General characteristics
- Tonnage: 15,437 GRT; 7,768 NRT; 10,431 DWT;
- Displacement: 23,504 long tons (23,881 t)
- Length: 609 ft 6 in (185.78 m) o/a; 573 ft (175 m) p/p;
- Beam: 75 ft 6 in (23.01 m)
- Draft: 30 ft 2 in (9.19 m)
- Installed power: 20,000 hp (14,914 kW)
- Propulsion: Steam turbo-electric transmission;; twin screw;
- Speed: 20 knots (37 km/h; 23 mph)
- Capacity: 579 passengers (379 first class, 200 economy class); 193,984 cubic feet (5,493 m^{3}) cargo;
- Notes: sister ship: SS President Wilson

= SS President Cleveland (1947) =

Passenger ship (1947–1974)

SS President Cleveland was an American passenger ship originally ordered by the United States Maritime Commission during World War II, as one of the Admiral W. S. Benson-class Type P2-SE2-R1 transport ships, and intended to be named USS Admiral D. W. Taylor (AP-128). She became the Panamanian-flag passenger ship SS Oriental President in 1973 before being scrapped in 1974. She operated on routes in the Pacific Ocean.

==History==
===Construction===
President Cleveland was originally ordered by the United States Maritime Commission during World War II, as one of the Admiral-class Type P2-SE2-R1 transport ships, and intended to serve in the United States Navy with the name USS Admiral D. W. Taylor (AP-128). The ship was laid down on 28 August 1944 at the Bethlehem Steel shipyard in Alameda, California, but was cancelled on 16 December 1944.

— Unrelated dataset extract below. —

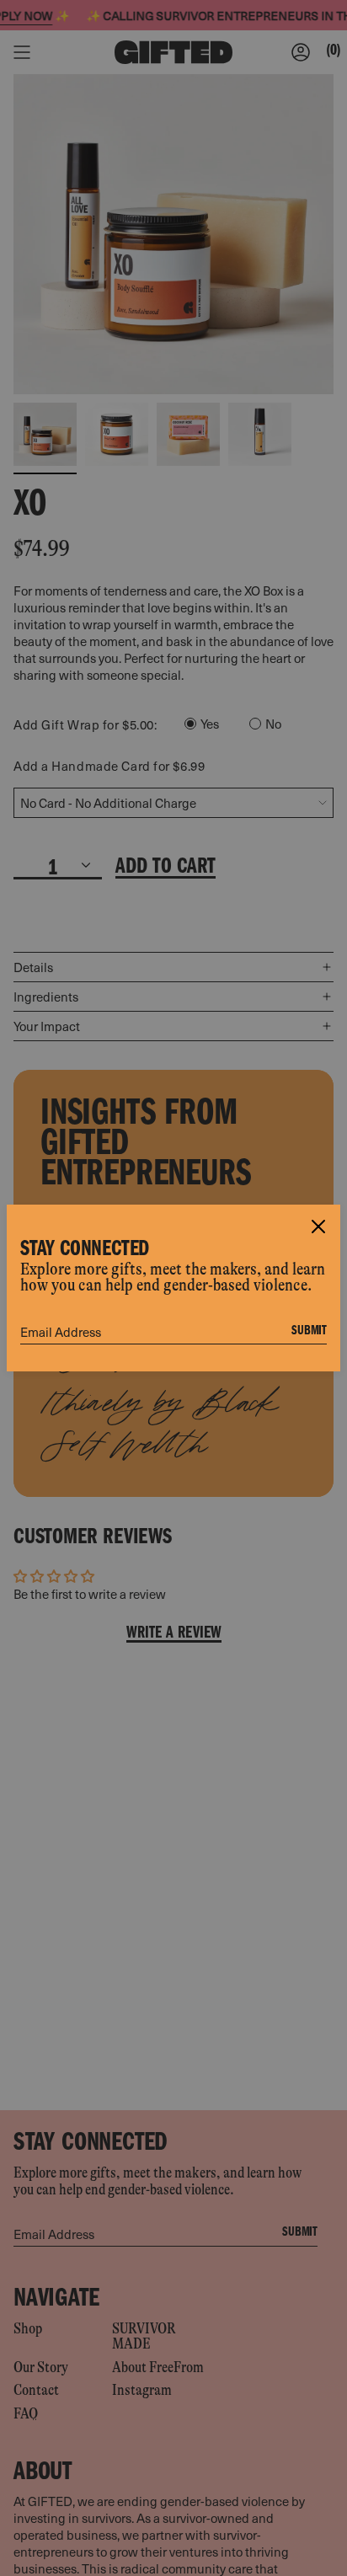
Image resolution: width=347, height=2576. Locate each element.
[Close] (318, 1226)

Redesigned for commercial passenger service, the ship was launched on 23 June 1946 with the name SS President Cleveland, and she was completed in 1947.

===Service history===
President Cleveland was operated by American President Lines under a bareboat charter. She appeared in the background during an Embarcadero waterfront scene in San Francisco, California, in the 1950 film Woman on the Run, featuring Ann Sheridan, at 46 minutes and 40 seconds into the film.

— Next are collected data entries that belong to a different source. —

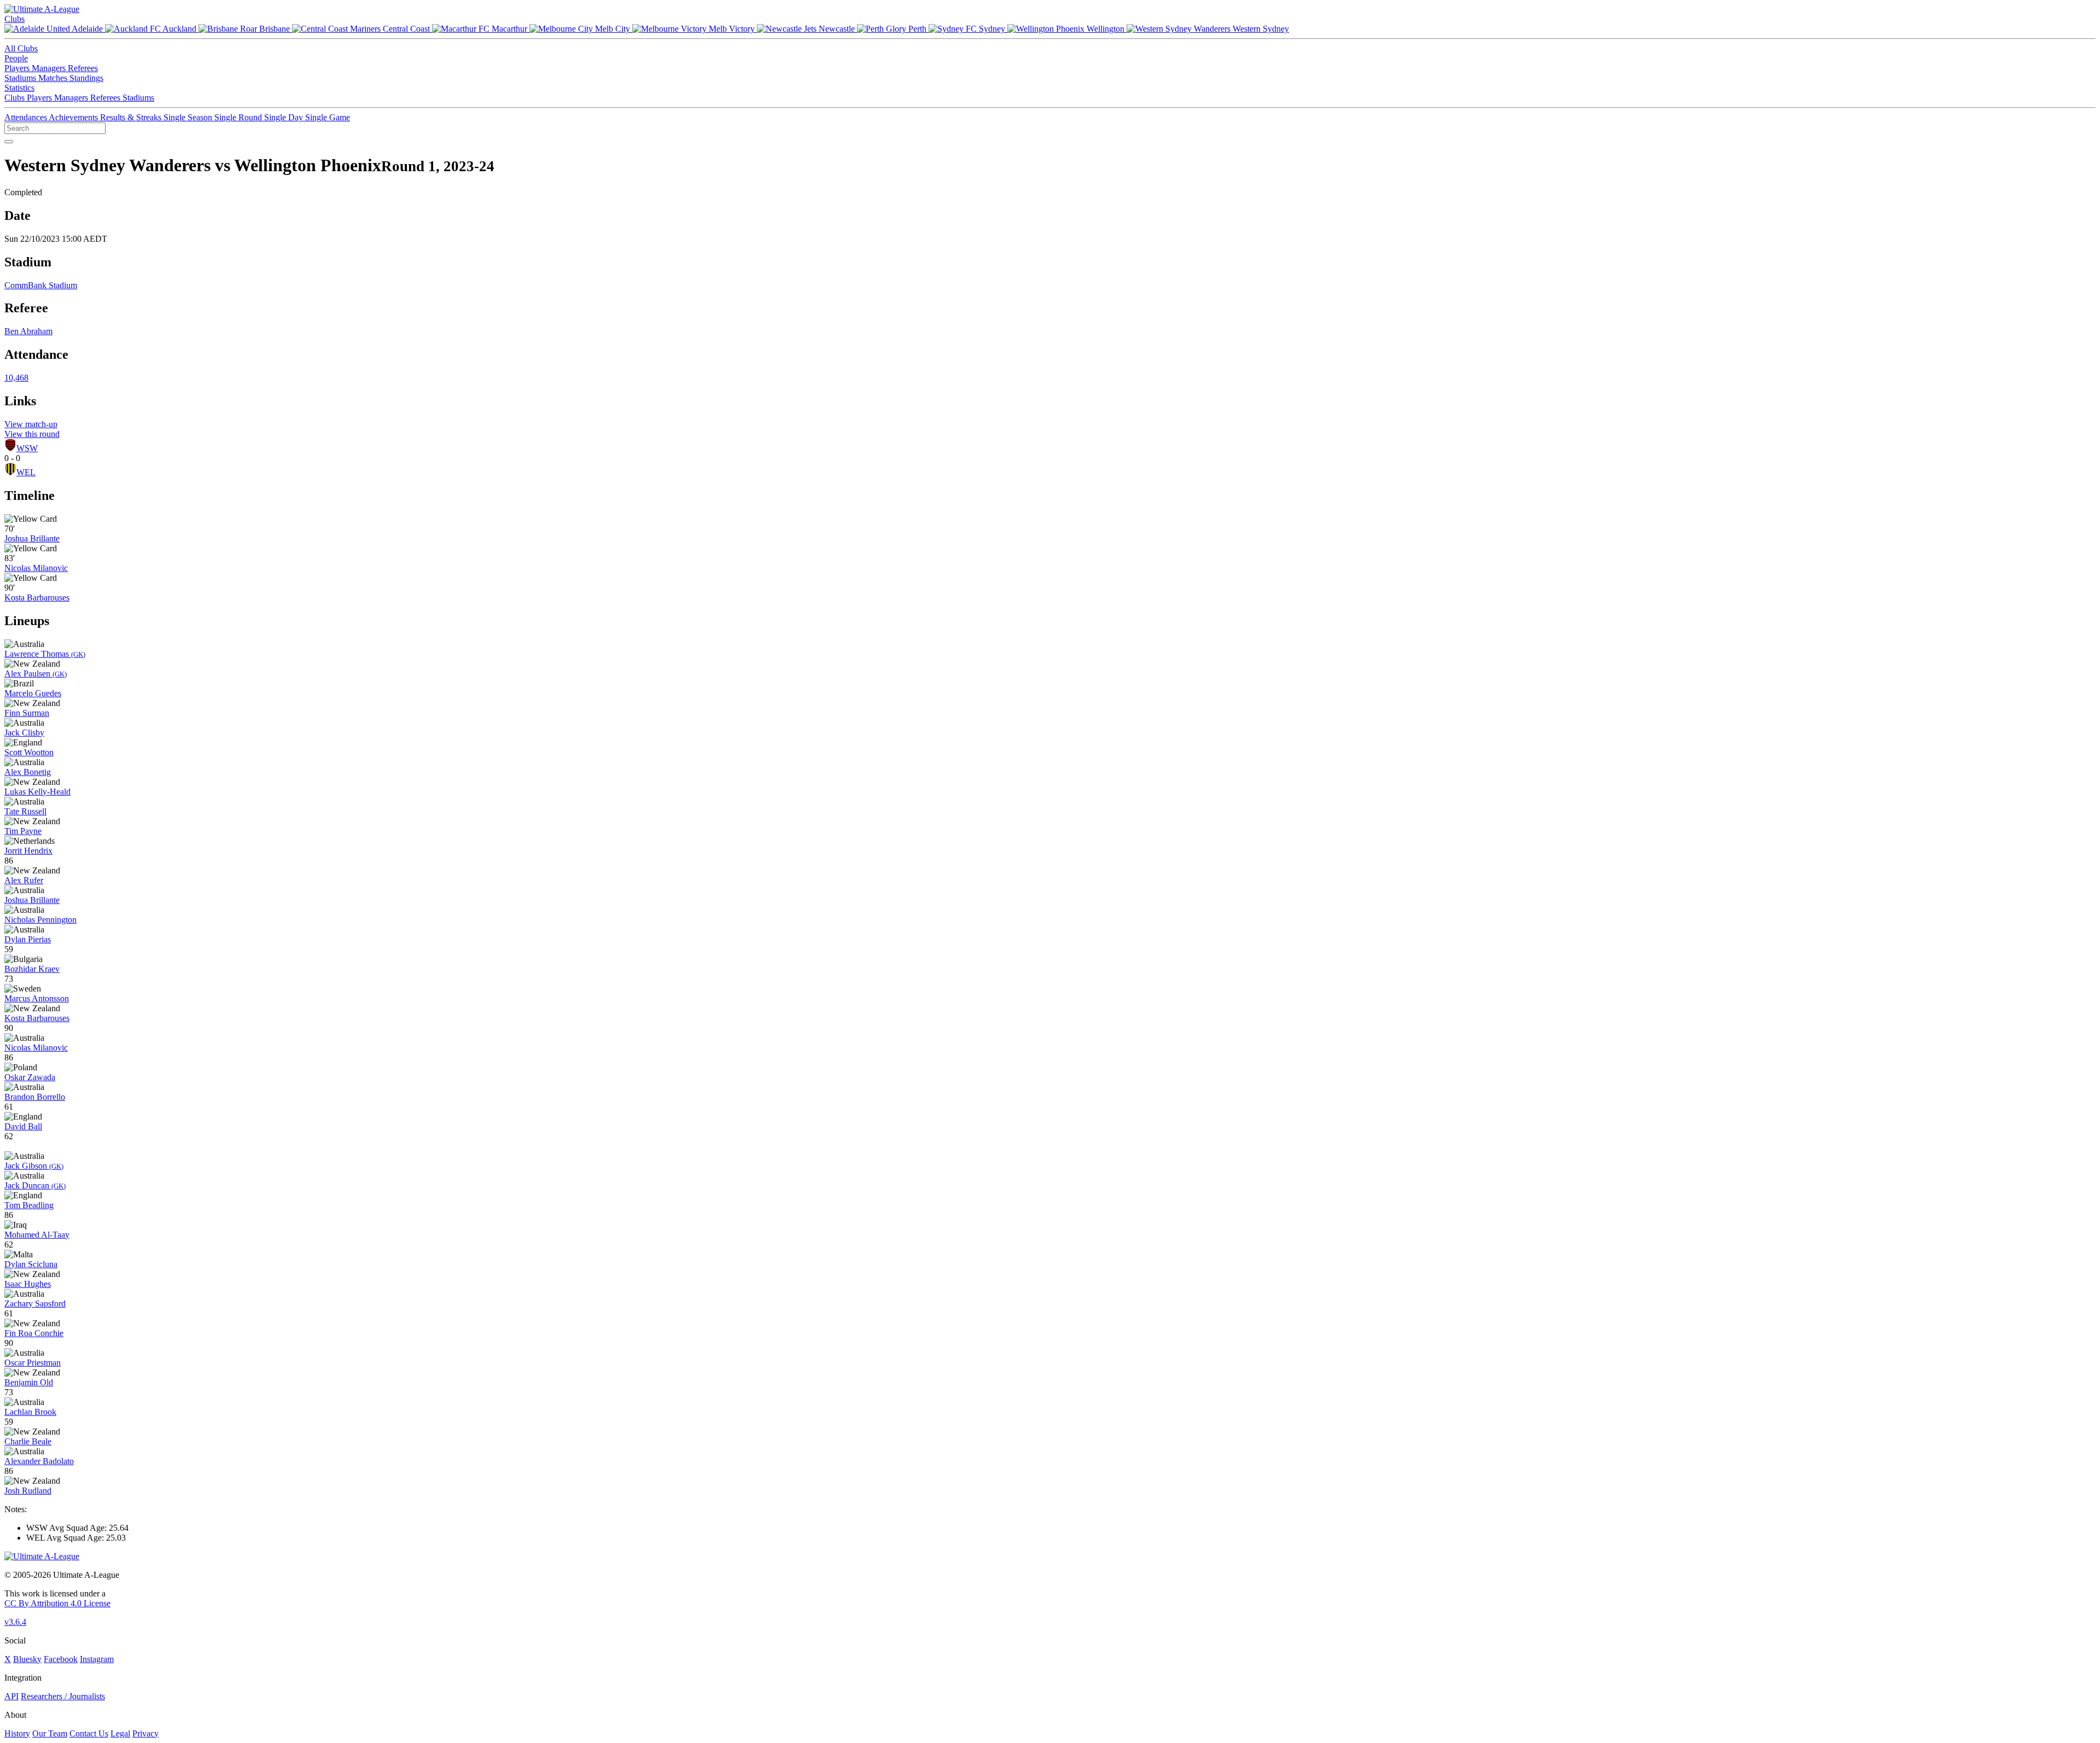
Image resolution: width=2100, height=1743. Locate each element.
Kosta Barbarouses (36, 597)
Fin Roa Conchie (33, 1333)
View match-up (30, 424)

On 22 or 23 July 1958 (sources disagree), President Cleveland was in the Pacific Ocean about 800 nmi from California during a voyage from Honolulu, Territory of Hawaii, to San Francisco when U.S. Navy Rear Admiral Lynne C. Quiggle, a passenger on board, disappeared. He was presumed to have jumped or fallen overboard.

President Cleveland appeared in the 1961 film Susan Slade, featuring Connie Stevens, Troy Donahue, Dorothy Maguire, and Lloyd Nolan, and was featured in a 1962 Britannica Films production called The Seaport, filmed in San Francisco. It is also seen at anchor in Tokyo Bay in the 1970 Japanese movie Hadaka no Jukyu-sai (Live Today, Die Tomorrow!).

President Cleveland was sold to Orient Overseas Line on 9 February 1973, re-registered in Panama, and renamed Oriental President. She was scrapped at Kaohsiung, Taiwan in 1974.